On their website, the hacker group Handala Hack Team said Patel "will now find his name among the list of successfully hacked victims".
The hackers published a series of personal photographs of Patel smoking cigars, riding in an antique convertible and making a face while taking a picture of himself in the mirror with a large bottle of rum.
Many of the records appeared to relate to his personal travels and business from more than 10 years ago
A US Justice Department official confirmed that Patel's email had been breached and said the material published online appeared authentic.
The FBI did not respond to a request for comment.
The hackers did not respond to messages.
Handala, which presents itself as a group of pro-Palestinian vigilante hackers, is considered by some researchers to be one of several personas used by Iranian government cyberintelligence units.
Handala recently claimed the hack of Michigan-based medical devices and services provider Stryker on March 11, saying they had deleted a massive trove of company data.
Alongside the photographs of Patel, the hackers published a sample of more than 300 emails, which appear to show a mix of personal and work correspondence dating between 2010 and 2019.

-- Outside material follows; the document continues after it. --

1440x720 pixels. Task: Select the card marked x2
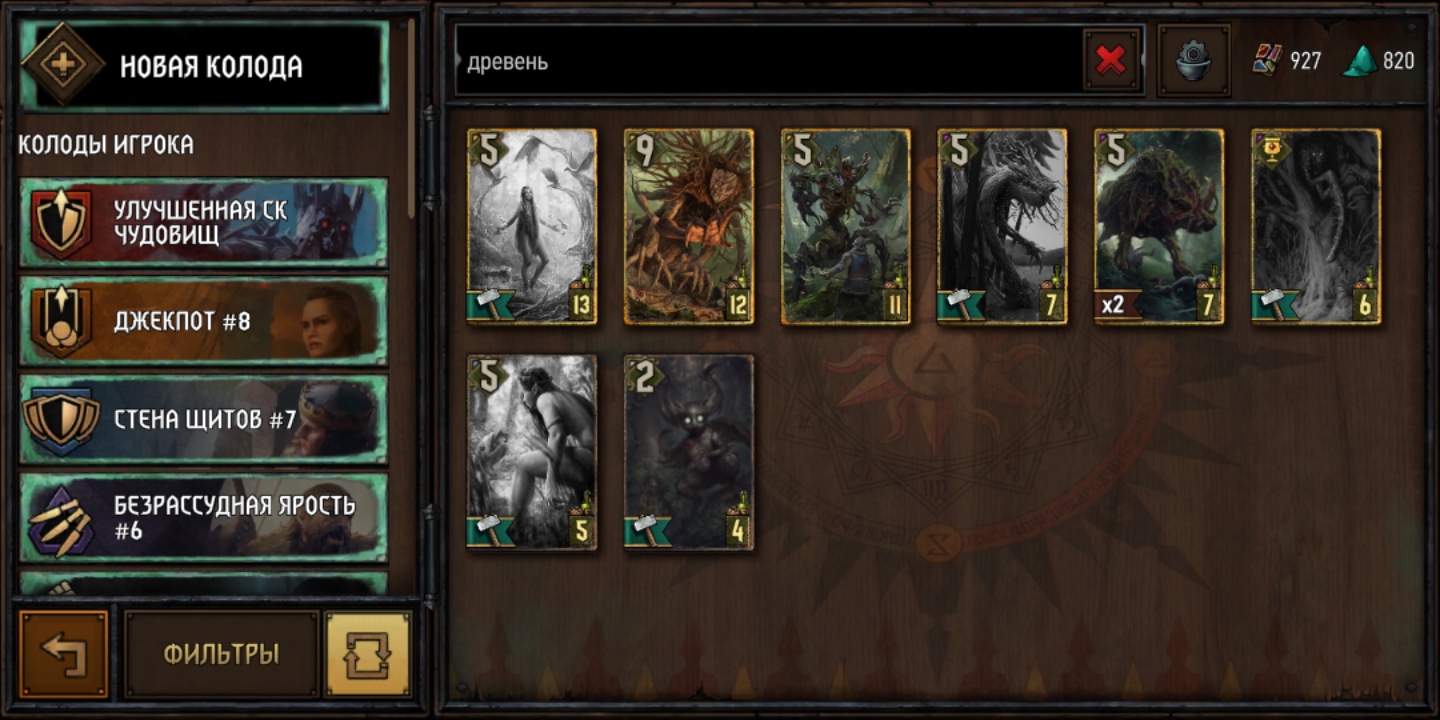[x=1159, y=226]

Reuters was not able to independently authenticate the Patel messages but the personal Gmail address that Handala claims to have broken into matches the address linked to Patel in previous data breaches preserved by the dark web intelligence firm District 4 Labs.
Alphabet-owned Google, which runs Gmail, did not immediately respond to a request for comment.
Iran-linked hackers - who initially kept a low profile after the United States and Israel launched co-ordinated strikes against the Islamic Republic last month - have increasingly boasted of their cyber operations as the conflict drags on.
In addition to the hack against Stryker, Handala on Thursday claimed to have published the personal data of dozens of defence company Lockheed Martin employees stationed in the Middle East.
In a statement, Lockheed Martin said it was aware of the reports and had policies and procedures in place "to mitigate cyber threats to our business".
Gil Messing, chief of staff at Israeli cybersecurity company Check Point, said the hack-and-leak operation against Patel was part of Iran's strategy to embarrass US officials and "make them feel vulnerable".
In 2015, teenage hackers broke into then-CIA director John Brennan's personal AOL account and leaked data about US intelligence officials.